Once upon a time, there lived a King who, despite his luxurious lifestyle, was neither happy nor content.

 

One day the King came upon a Servant who was singing happily while he worked. This fascinated the King; why was he, the Supreme Ruler of the Land, unhappy and gloomy, while a lowly servant had so much joy. The King asked the Servant, "Why are you so happy?"

 

The Servant replied, "Your Majesty, I am nothing but a servant, but my family and I don't need too much—just a Roof over our heads and warm food to fill our tummies." The King was not satisfied with that reply.    

      

Later in the day, he sought the advice of his most trusted Advisor. After hearing the King's woes and the Servant's story, the Advisor said, "Your Majesty, I believe that the servant has not been made part of The 99 Club."

 

"The 99 Club? And what exactly is that?" the King inquired.  The Advisor replied, "Your Majesty, to truly know what The 99 Club is place 99 Gold Coins in a bag and leave it at this Servant's doorstep." When the servant saw the bag, he took it into his house. When he opened the bag, he let out a great shout of joy... so many Gold Coins!

 

He began to count them. After several counts, he was at last convinced that there were 99 Coins. He wondered, "What could've happened to that last Gold Coin? Surely, no one would leave 99 Coins!"  He looked everywhere he could, but that final Coin was elusive. Finally, exhausted, he decided that he was going to have to work harder than ever to earn that Gold Coin and complete his collection.

 

From that day, the servant's life was changed. He was overworked, horribly grumpy, and castigated his family for not helping him make that 100th Gold Coin. He stopped singing while he worked. 

   

Witnessing this drastic transformation, the King was puzzled. When he sought his Advisor's help, the Advisor said, "Your Majesty, the servant has now officially joined The 99 Club." 

 

He continued, "The 99 Club is a name given to those people who have enough to be happy but are never contented, because they're always yearning and striving for that extra "1" telling to themselves: "Let me get that one final thing and then I will be happy for life."

 

We can be happy, even with very little in our lives, but the minute we're given something bigger and better, we want even more! We lose our sleep, our happiness, we hurt the people around us; all these as a price for our growing needs and desires.

 

That's what joining the 99 Club is all about." 


Here is an E-mail in circulation and, surely, it has a lesson to impart, a moral, but for the satisfied and the sedate. One has to learn how to also live in richness and plenty, in fact in the opportunities of life that come to us on its adventurous course. It is good to understand its connotations, yet there has also to be the constant urge from “good” to “great”—as Jim Collins would like to insist on us.
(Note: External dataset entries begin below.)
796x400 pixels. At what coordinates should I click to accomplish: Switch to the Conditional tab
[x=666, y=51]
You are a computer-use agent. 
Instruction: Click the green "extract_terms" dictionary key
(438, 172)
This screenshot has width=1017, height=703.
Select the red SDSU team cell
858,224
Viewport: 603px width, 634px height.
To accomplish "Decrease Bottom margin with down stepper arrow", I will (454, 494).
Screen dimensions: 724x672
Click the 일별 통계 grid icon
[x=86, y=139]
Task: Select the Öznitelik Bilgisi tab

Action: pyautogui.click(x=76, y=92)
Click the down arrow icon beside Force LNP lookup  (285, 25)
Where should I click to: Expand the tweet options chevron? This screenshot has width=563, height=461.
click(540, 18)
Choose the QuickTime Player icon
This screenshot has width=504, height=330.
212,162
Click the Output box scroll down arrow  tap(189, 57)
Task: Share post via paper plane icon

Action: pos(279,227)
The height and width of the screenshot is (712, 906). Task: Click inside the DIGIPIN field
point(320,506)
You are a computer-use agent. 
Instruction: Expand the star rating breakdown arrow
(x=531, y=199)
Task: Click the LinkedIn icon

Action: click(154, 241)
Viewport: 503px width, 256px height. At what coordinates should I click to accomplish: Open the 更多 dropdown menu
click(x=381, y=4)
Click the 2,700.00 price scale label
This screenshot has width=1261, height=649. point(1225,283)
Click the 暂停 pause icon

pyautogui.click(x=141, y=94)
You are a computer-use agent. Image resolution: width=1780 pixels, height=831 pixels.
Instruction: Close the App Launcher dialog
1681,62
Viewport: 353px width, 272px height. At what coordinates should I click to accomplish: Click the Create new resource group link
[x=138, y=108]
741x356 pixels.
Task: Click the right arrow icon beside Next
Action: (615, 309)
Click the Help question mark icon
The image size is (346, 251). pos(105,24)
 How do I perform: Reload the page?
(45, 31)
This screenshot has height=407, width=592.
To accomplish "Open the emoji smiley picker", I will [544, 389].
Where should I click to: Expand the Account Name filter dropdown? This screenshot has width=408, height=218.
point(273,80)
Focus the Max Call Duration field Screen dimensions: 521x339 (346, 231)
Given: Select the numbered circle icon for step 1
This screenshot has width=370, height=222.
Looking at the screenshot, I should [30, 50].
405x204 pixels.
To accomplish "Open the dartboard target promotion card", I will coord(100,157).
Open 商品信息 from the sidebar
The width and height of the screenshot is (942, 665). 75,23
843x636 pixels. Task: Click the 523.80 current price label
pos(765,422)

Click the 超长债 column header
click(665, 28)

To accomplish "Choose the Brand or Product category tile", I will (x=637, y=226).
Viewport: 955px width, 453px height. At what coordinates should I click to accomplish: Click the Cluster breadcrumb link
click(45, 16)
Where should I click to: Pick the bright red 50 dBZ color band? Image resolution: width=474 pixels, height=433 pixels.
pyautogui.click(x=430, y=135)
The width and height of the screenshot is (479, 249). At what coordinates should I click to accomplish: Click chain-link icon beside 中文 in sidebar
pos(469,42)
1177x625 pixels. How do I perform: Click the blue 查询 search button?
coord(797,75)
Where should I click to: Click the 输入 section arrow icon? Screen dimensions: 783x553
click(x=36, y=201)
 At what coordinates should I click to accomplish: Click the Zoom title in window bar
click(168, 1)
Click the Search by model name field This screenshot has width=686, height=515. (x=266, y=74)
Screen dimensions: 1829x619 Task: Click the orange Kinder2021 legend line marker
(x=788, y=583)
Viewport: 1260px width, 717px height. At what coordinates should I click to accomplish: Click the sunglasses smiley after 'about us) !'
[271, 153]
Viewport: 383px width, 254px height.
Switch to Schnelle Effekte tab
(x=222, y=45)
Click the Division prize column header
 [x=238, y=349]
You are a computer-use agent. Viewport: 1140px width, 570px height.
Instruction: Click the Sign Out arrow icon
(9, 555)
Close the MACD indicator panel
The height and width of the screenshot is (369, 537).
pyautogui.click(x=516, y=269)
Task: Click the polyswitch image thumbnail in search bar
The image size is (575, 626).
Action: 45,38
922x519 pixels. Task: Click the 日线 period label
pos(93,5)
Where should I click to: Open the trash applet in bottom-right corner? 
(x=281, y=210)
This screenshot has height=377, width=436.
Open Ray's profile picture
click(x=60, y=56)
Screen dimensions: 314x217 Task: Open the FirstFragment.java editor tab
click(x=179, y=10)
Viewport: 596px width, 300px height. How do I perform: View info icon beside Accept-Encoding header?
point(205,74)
Our “good” should not stand in the way of progress and stop growth towards “great”. Let “good” not become a block to become “great”. The spirit of adventure, our arête, should never become dull and indolent. There is always a greater mountain to climb than the mountains we have climbed and, as would Chuangtse like to tell us, you yourself become a mountain whose heights keep on constantly rising. The swift ascending slopes have never a terminal point, the flatness of the easily contended. But this urge has to spring up from not the sense of avarice and possession. It has to come from the deeper or nobler perceptions of life whose tendency is always to grow and expand, and never to stagnate. There is the fullness in that last “one” which gives us the well-deserved “hundred” and we ought to strive for it. There are always a thousand battles to be fought and these must be fought in the heroism of the Aryan fighter, as would the Gita exhort us in all our actions and in all our movements. Cease not from using the sword of conquest.

 

And here is the invitation which we all must accept.


Invitation

 

With the wind and weather beating round me

Up the hill and the moorland I go.

Who will come with me? Who will climb with me?

Wade through the brook and tramp through the snow?

 

Not in the petty circle of cities

Cramped by your doors and your wall I dwell;

Ove me God is blue in the welkin,

Against me the wind and the storm rebel.

 

I sport with solitude here in my regions,

Of misadventure have made a friend.

Who would live largely? Who would live freely?

Here to the wind-swept uplands ascend.

 

I am the lord of tempest and mountain,

I am the spirit of freedom and pride.

Stark must he be and a kinsman to danger

Who shares my kingdom and walks at my side.

 

Sri Aurobindo wrote the poem when he was an undertrial prisoner in Alipore Jail during 1908-09. Yes, it is an invitation to live largely, to live freely. To accept it is to open out the prospects and possibilities of the spirit in us.